## Exercise prompt:
Up to and including the line containing "Task: Click the bullet", set down each line of the entries below exactly, starting from the first, and leave out the rest.

## Saved entries:

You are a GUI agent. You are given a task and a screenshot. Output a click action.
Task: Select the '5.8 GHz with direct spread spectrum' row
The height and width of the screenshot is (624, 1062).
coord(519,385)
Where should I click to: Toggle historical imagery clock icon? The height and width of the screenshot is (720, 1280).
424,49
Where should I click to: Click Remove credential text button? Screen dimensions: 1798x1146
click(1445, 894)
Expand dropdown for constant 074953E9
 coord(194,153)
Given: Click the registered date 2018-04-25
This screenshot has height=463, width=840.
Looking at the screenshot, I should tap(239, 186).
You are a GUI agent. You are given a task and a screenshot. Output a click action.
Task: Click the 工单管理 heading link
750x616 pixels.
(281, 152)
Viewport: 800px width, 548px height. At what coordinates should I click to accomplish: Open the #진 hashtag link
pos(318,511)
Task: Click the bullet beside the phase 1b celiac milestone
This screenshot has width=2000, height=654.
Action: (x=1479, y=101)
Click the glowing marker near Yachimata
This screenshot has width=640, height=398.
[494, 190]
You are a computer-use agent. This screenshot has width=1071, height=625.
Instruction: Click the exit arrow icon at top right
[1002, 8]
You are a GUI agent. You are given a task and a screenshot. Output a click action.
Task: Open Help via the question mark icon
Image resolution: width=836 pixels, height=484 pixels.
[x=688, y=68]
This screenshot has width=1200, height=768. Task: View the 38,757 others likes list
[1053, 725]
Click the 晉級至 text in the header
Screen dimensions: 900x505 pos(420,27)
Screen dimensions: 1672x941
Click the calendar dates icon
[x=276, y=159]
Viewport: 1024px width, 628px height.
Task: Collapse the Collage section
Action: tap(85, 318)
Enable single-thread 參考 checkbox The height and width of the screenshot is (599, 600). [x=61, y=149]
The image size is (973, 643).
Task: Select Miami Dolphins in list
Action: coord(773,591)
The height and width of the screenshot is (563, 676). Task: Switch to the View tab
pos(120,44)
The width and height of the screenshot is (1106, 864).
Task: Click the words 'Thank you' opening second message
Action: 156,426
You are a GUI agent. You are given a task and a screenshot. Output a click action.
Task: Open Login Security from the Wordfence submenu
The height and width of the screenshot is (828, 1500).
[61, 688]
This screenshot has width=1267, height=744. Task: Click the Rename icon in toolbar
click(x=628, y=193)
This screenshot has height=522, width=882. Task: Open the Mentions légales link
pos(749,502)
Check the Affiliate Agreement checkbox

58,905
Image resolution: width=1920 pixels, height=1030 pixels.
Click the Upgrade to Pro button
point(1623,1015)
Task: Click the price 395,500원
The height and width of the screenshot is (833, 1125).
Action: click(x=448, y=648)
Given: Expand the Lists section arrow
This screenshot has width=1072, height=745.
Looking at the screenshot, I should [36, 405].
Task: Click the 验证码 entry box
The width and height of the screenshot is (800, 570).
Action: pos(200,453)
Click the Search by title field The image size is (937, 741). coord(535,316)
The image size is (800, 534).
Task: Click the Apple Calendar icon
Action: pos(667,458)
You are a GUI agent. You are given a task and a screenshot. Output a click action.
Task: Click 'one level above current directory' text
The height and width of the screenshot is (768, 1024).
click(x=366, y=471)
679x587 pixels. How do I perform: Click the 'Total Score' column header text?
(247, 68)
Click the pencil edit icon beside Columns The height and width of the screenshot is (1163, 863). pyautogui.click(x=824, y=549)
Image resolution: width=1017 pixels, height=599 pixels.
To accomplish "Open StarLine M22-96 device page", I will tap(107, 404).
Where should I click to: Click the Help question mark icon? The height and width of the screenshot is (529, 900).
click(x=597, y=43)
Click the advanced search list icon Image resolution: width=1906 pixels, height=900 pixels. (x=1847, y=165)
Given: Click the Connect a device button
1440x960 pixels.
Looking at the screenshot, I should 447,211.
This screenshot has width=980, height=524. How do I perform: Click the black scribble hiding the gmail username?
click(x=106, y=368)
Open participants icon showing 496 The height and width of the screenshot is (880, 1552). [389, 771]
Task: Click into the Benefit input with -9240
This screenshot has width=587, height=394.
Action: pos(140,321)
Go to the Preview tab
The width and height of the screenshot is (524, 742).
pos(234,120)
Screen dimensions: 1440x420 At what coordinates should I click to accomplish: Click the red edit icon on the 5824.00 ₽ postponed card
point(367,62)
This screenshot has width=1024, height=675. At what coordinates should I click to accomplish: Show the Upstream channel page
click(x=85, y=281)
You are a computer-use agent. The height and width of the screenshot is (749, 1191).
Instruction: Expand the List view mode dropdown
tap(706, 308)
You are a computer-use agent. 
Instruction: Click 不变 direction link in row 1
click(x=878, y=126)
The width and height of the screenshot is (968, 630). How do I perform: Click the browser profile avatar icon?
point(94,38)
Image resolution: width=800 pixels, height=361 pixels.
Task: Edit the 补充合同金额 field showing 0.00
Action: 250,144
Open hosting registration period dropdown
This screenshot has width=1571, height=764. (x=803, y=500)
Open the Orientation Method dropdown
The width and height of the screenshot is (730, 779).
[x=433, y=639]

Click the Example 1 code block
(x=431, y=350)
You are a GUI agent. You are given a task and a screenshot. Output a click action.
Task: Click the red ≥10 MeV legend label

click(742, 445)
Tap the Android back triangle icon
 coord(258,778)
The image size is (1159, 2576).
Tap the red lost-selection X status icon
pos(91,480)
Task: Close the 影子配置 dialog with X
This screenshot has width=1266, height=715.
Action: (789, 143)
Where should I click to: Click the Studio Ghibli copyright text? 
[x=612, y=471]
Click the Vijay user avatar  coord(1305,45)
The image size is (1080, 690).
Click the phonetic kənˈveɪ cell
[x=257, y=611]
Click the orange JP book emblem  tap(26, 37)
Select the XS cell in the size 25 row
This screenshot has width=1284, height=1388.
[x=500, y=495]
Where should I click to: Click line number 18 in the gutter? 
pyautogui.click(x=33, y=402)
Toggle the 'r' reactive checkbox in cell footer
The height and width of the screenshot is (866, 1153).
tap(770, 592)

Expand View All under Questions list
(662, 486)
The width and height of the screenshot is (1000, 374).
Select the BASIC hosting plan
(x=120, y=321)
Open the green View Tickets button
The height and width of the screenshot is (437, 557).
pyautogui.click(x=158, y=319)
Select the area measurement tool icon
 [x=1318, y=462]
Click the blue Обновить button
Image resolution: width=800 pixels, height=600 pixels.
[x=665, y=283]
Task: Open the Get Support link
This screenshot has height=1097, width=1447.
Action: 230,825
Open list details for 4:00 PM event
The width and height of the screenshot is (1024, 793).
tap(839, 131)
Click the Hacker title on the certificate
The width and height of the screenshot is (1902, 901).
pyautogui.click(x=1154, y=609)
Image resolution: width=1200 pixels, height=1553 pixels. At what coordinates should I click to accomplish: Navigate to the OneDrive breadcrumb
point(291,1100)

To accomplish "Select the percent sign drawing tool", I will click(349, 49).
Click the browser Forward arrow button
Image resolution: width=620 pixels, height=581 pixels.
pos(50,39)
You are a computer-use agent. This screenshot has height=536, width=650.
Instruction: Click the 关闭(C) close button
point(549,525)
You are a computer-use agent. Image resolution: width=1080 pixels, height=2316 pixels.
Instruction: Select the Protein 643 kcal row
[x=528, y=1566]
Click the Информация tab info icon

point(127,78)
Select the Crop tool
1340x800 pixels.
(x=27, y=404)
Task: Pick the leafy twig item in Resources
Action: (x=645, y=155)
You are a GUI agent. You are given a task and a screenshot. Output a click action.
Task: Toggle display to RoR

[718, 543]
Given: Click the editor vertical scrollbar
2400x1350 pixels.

## Task solution:
You are a GUI agent. You are given a task and a screenshot. Output a click action.
Task: Select the '5.8 GHz with direct spread spectrum' row
The height and width of the screenshot is (624, 1062).
coord(519,385)
Where should I click to: Toggle historical imagery clock icon? The height and width of the screenshot is (720, 1280).
424,49
Where should I click to: Click Remove credential text button? Screen dimensions: 1798x1146
click(1445, 894)
Expand dropdown for constant 074953E9
 coord(194,153)
Given: Click the registered date 2018-04-25
This screenshot has height=463, width=840.
Looking at the screenshot, I should tap(239, 186).
You are a GUI agent. You are given a task and a screenshot. Output a click action.
Task: Click the 工单管理 heading link
750x616 pixels.
(281, 152)
Viewport: 800px width, 548px height. At what coordinates should I click to accomplish: Open the #진 hashtag link
pos(318,511)
Task: Click the bullet beside the phase 1b celiac milestone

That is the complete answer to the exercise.